In reference to Western theology, Gudina was both familiar and critical, having been trained at Luther Seminary in Minnesota, which gave him a solid foundation for theologizing in Ethiopia. In contrast to the Holistic Theology that characterized both his perspective and that of the EECMY, Tumsa perceived that there was too great a disconnect between Western theology and ethics, and was said to have promoted a praxis-reflection-praxis ethical model. He thought this provided an interesting alternative to the prevalent church-state separation that he believed characterized the American church. Tumsa wanted Western Christians to reexamine their actions in light of a Holistic theological framework. He urged them to reevaluate their ethical consciousness in light of national and global societal problems.

Finally, Tumsa's perspective on ecumenism theology is brought to light in Tumsa's and Abraham's 1972 report "On the Interrelation between Proclamation of the Gospel and Human Development." Among other arguments, they discussed the "simply frightening" reality arising as a result of the rapid growth and "phenomenal expansion" of the Christian Church across Africa in the last few decades. They asserted that not only will this result in an immense shortage of "physical plant" (e.g. church buildings, religious education, literacy programs, etc.) in countries such as Ethiopia who are struggling with so much growth, but it also establishes the center of gravity' in the Christian world" firmly on the African continent. This puts immense theological responsibility on the "historically young churches" of the world, which are not only dealing with a lack of theological experience and history, but will also have to manage a shortage of resources available to solve these mounting difficulties.

==Death==
Tumsa was abducted and killed by Derg soldiers on 28 July 1979, and has been called the "Dietrich Bonhoeffer of Africa" in the years following.

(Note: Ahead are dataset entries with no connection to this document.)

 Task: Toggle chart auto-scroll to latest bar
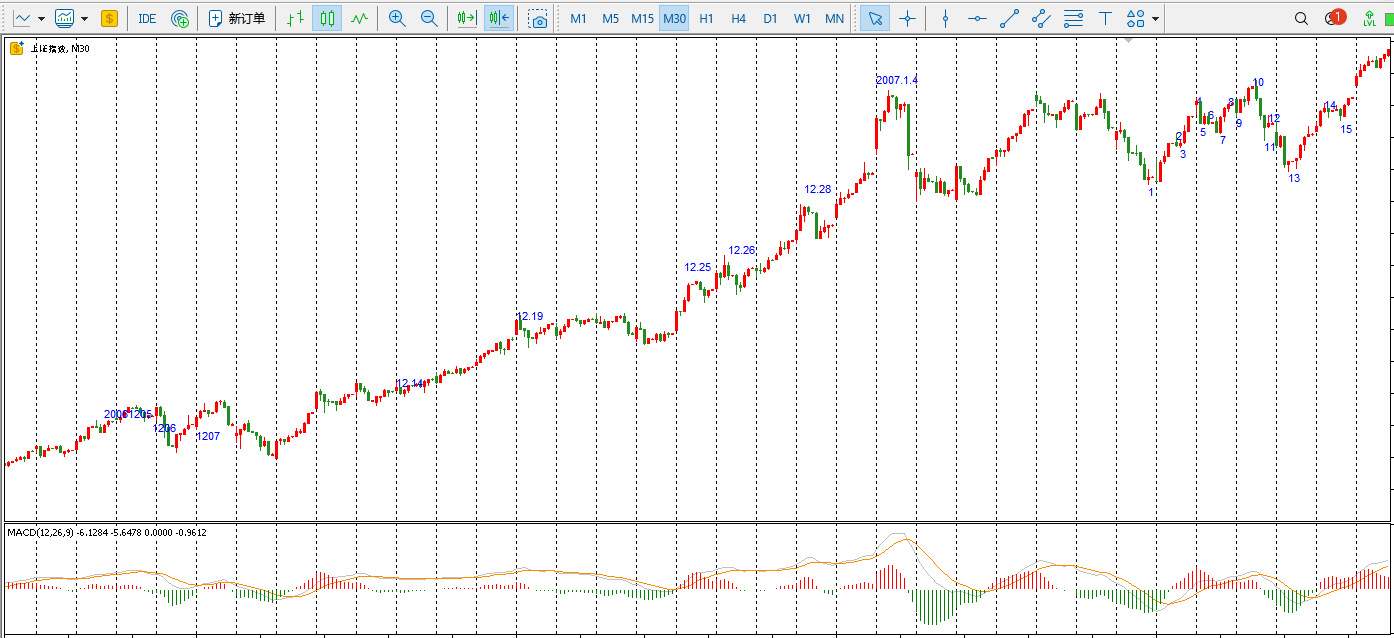pos(466,18)
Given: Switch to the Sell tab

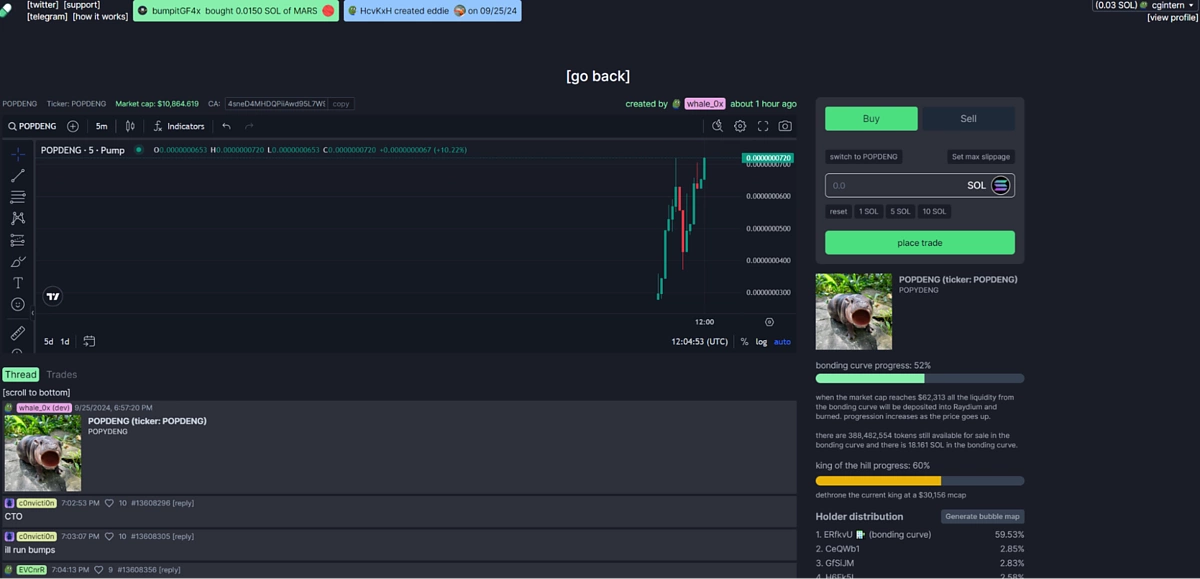Looking at the screenshot, I should (968, 119).
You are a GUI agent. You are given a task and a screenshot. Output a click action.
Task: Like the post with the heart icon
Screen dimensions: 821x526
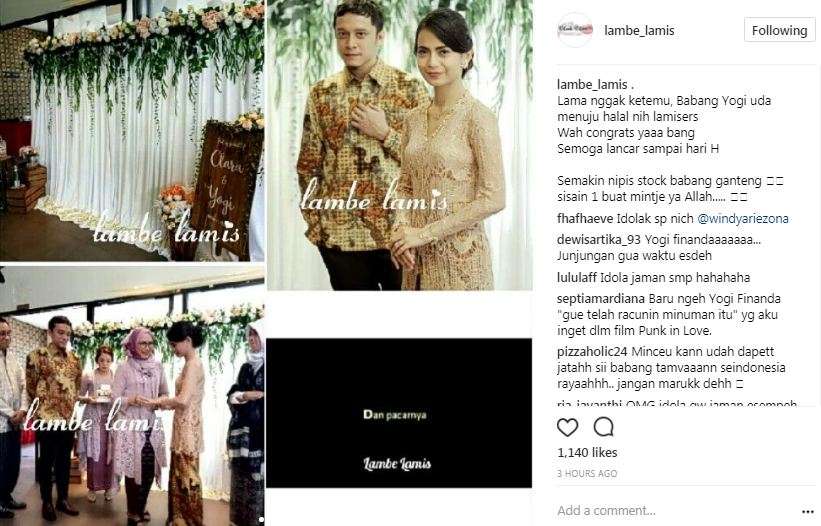[567, 428]

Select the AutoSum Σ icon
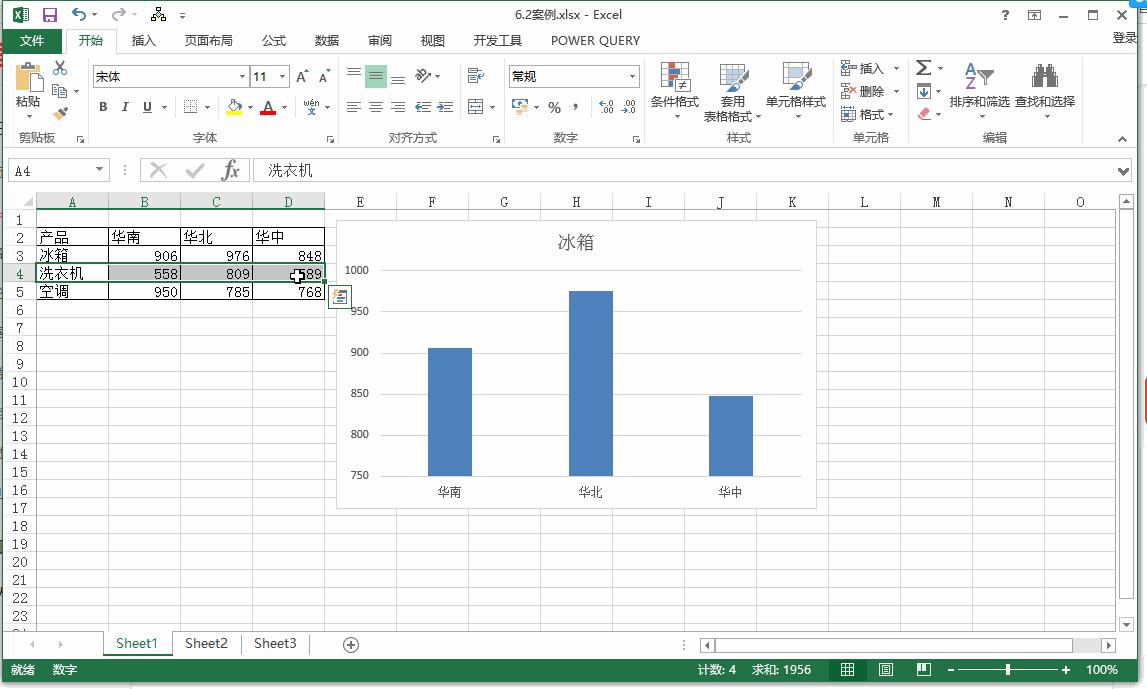tap(922, 68)
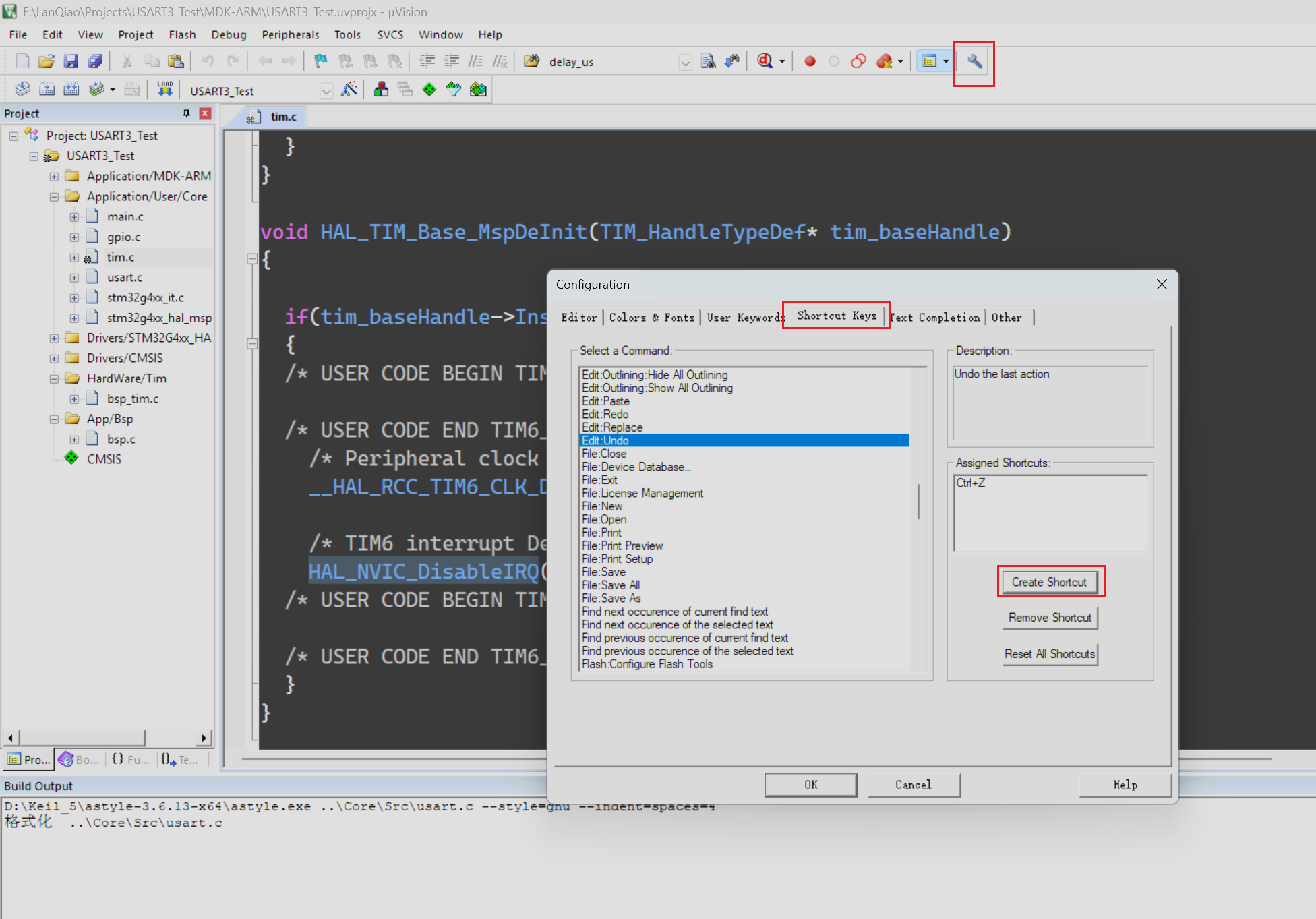Expand the Drivers/CMSIS folder node
The image size is (1316, 919).
[x=54, y=359]
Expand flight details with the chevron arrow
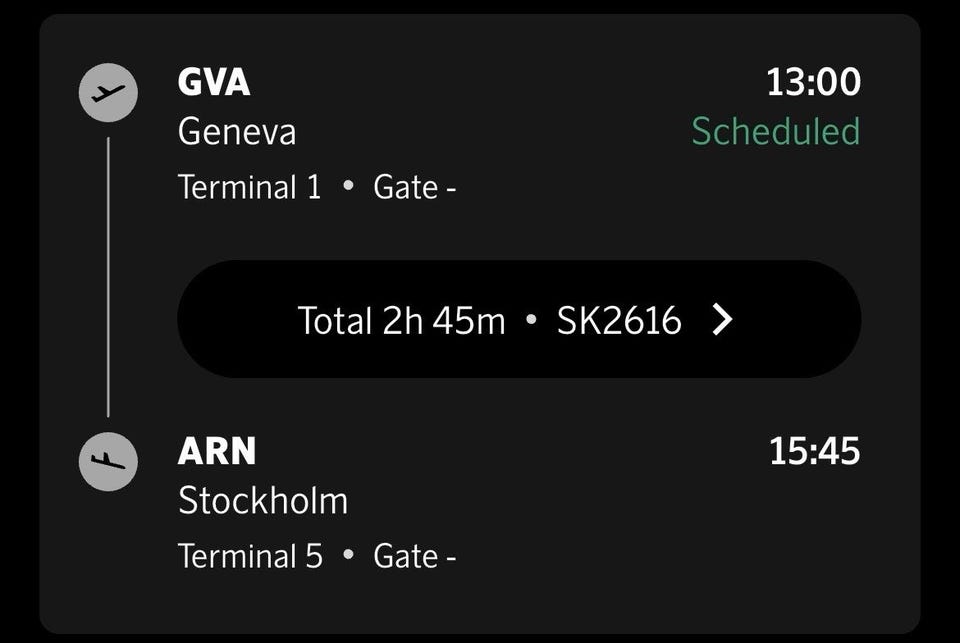The height and width of the screenshot is (643, 960). pyautogui.click(x=722, y=320)
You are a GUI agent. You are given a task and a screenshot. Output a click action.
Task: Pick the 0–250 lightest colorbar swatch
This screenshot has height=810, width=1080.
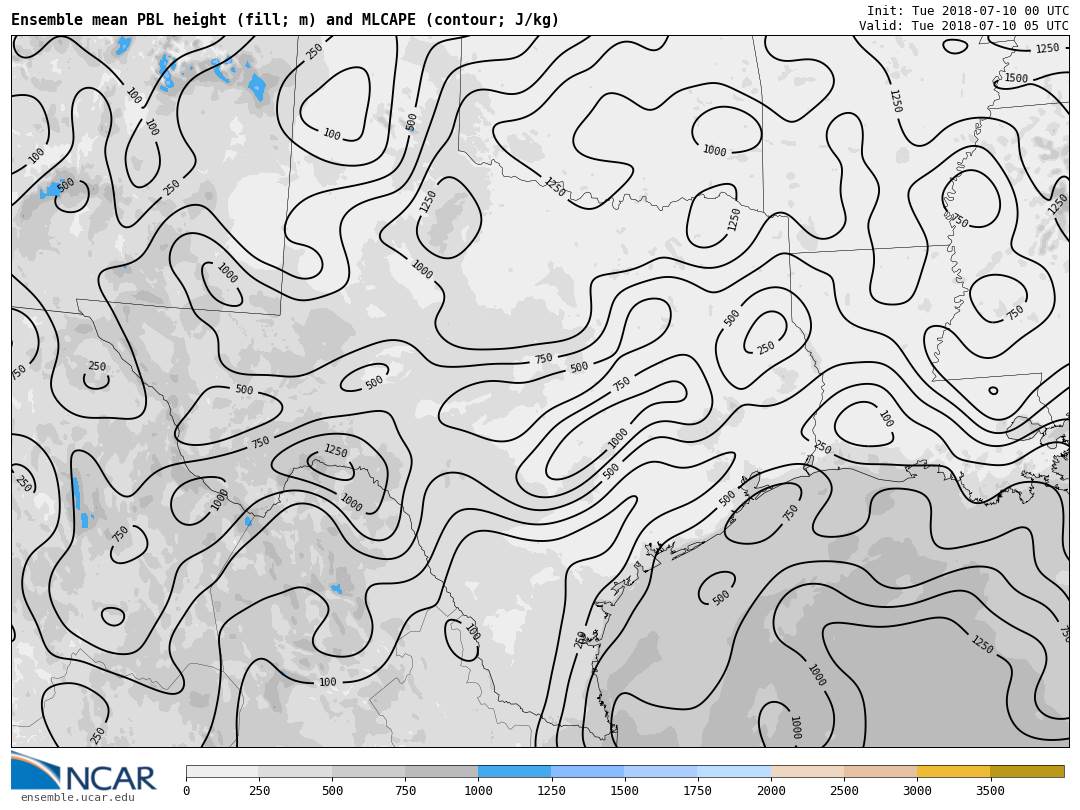pos(222,772)
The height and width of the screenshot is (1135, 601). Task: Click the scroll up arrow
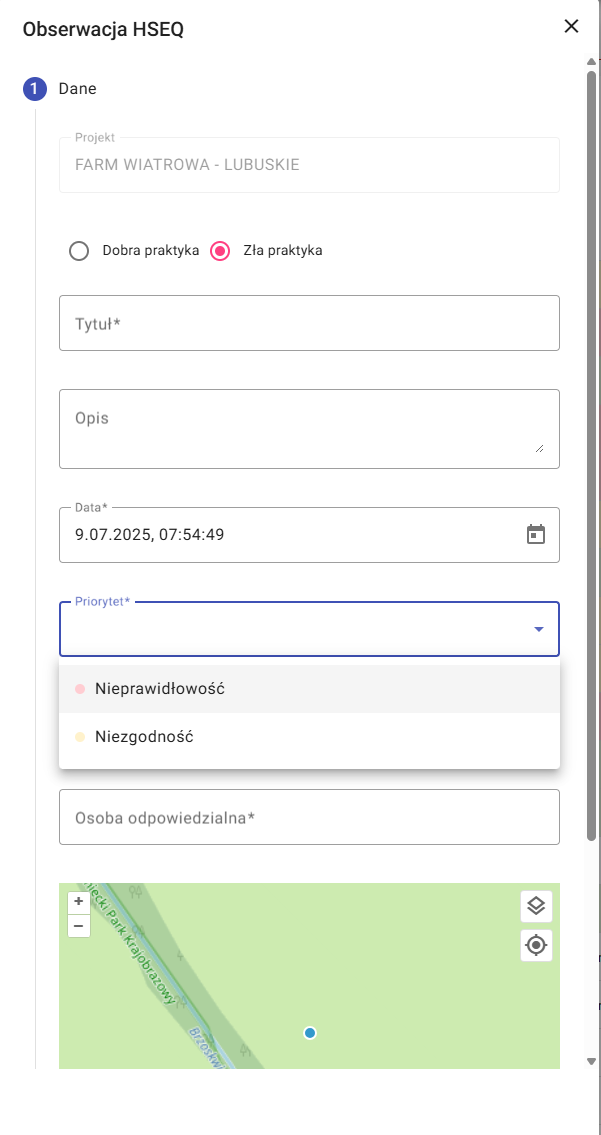click(x=591, y=62)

==Gudina Tumsa Foundation==
Inspired by Tumsa's life, the Gudina Tumsa Foundation was founded in 1992 to help people who are "suffering physically as well as those longing for justice and freedom."

==Gudina Tumsa Theological Forum==
In 2008, a group of youth Ethiopian theologians formed the Gudina Tumsa Theological Forum to "provide a platform for sound theological reflection on developments within the church and society at large."